The Jewish Federation’s Rabbinic and Communal Leaders Mission gather at the bus stop where Rosa Parks refused to give up her seat and move to the back of the bus.
“God is close to all who call out, to all who call out in truth” – Psalms 145
Grateful to be on this journey.
On Monday, our group of rabbis and communal leaders from the Jewish Federation of Greater Washington, spent the day in Montgomery. We visited the Rosa Parks Museum. I was moved to see the resolution passed by the Montgomery Improvement Association announcing the bus boycott.
I marveled at the feats of community organizing behind words, typewritten on pages now the color of klaf, holy parchment. “We call upon your conscience, both moral and spiritual, to give your wholehearted support to this undertaking. We believe we have a just complaint and we are willing to discuss this matter with the proper officials.”
We visited the Dexter Avenue Baptist Church parsonage, where Reverend Dr. Martin Luther King, Jr., lived with his family and where he and Coretta Scott King held many gatherings for the church and the movement. We stood on holy ground on January 30th, 67 years to the day when a bomb was thrown at the Kings’ home, when his daughter, Yolanda, was just seven weeks old. We saw the dent in the floor of the porch where it hit.

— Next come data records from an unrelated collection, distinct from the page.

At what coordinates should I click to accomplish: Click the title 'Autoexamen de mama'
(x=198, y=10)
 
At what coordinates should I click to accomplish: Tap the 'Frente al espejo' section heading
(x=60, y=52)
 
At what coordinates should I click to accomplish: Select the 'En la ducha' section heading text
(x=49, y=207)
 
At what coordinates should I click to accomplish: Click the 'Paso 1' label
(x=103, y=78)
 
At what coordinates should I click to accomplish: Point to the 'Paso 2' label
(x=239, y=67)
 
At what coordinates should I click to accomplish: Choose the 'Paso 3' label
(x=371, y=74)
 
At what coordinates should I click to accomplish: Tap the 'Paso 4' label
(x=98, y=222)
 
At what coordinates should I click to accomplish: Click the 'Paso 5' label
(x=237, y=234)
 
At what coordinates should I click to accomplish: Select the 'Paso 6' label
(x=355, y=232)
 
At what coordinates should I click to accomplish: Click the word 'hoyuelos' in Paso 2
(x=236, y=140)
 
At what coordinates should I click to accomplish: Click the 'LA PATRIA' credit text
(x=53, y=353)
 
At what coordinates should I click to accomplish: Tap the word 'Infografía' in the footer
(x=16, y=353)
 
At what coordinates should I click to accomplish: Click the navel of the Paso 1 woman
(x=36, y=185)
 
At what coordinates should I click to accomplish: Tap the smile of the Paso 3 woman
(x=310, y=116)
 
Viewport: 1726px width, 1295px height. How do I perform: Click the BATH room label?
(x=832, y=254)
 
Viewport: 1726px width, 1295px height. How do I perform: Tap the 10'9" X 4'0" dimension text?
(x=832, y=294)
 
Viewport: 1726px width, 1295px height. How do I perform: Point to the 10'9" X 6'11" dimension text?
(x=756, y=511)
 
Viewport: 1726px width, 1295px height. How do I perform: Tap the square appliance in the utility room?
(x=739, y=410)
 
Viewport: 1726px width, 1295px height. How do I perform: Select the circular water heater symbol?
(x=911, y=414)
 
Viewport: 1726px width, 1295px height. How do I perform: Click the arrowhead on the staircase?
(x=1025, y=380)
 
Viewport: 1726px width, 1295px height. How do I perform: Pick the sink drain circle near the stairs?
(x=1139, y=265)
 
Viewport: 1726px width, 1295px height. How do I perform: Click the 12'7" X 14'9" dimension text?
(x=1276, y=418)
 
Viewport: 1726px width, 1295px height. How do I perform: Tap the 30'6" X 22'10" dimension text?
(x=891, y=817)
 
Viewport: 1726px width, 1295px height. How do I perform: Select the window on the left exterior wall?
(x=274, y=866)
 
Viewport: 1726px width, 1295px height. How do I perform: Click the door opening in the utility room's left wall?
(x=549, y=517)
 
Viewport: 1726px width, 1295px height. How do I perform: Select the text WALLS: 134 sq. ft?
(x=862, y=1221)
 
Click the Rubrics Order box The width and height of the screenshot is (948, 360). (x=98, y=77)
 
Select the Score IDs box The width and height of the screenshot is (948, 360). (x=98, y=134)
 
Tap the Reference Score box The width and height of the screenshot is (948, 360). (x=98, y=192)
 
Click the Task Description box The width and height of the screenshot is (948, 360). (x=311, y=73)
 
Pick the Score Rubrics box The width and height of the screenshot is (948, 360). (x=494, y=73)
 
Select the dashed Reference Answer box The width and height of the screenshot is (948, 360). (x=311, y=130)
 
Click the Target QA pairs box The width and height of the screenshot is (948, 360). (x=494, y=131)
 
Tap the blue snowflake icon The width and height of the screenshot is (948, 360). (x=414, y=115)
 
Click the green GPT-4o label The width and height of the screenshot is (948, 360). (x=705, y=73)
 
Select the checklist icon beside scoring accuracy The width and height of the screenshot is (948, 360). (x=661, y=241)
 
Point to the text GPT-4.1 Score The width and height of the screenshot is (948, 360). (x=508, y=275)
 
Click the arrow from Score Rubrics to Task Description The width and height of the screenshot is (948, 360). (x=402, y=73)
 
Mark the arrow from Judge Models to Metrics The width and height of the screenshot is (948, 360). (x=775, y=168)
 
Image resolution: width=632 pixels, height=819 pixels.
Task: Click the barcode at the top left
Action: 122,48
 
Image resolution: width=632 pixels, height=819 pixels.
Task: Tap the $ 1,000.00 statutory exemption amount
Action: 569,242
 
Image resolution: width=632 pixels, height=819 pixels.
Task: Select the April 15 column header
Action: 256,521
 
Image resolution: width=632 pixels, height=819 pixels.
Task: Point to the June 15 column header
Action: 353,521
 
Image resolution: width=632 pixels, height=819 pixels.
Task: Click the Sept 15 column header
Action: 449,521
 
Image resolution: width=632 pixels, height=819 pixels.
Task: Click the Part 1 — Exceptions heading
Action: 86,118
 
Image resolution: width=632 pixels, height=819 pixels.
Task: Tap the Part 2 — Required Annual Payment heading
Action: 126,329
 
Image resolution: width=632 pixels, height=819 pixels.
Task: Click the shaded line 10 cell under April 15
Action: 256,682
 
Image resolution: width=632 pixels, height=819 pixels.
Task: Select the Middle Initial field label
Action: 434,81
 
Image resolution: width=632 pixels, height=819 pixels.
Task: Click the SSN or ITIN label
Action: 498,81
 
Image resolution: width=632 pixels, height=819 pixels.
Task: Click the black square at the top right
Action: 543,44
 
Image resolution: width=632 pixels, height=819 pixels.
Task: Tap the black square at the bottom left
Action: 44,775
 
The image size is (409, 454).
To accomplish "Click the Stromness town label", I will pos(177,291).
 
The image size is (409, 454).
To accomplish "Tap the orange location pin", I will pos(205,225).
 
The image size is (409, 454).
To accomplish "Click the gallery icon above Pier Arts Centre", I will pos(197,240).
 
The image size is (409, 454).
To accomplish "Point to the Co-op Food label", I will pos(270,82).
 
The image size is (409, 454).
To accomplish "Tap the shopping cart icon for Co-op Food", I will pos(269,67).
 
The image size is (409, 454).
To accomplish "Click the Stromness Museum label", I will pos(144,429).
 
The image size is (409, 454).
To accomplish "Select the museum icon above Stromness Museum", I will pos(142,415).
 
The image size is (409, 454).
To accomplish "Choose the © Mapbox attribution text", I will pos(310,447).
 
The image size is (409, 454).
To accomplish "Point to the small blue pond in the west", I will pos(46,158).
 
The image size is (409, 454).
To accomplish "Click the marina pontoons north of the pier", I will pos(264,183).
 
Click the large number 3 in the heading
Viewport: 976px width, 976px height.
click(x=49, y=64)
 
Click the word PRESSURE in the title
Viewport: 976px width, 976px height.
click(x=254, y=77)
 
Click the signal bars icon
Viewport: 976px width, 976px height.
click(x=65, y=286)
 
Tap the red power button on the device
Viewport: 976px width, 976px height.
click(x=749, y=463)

We had an incredible guide, Avis Dunbar-Smith, who grew up in the church and is a leader in the community today. She shared memories of visiting the parsonage as a child. She told us where the couch and piano used to be when the King family lived there. She remembered going to church when Reverend King would return to give sermons, how he always remembered her name.
Avis’ grandfather was the first Black dentist in Montgomery. She met with us the day before her retirement after 17 and a half years working for a congressman of Alabama. When we told her we were from Washington, she reminisced about attending President Obama’s first inauguration. She has helped many people in her career.
We stood in Dr. King’s study where he wrote his sermons, and in his kitchen where he had an epiphany one night, after the phone rang at 3 am with a death threat. There in his kitchen, God spoke to him. He described:
“I could hear an inner voice saying to me – Martin Luther, stand up for righteousness. Stand up for justice. Stand up for truth. And lo I will be with you, even until the end of the world. .. He promised never to leave me alone.”
After our tour, we stood on the porch and we prayed with Avis. We sang words from the Song of the Sea – our journey to collective liberation still unfolding.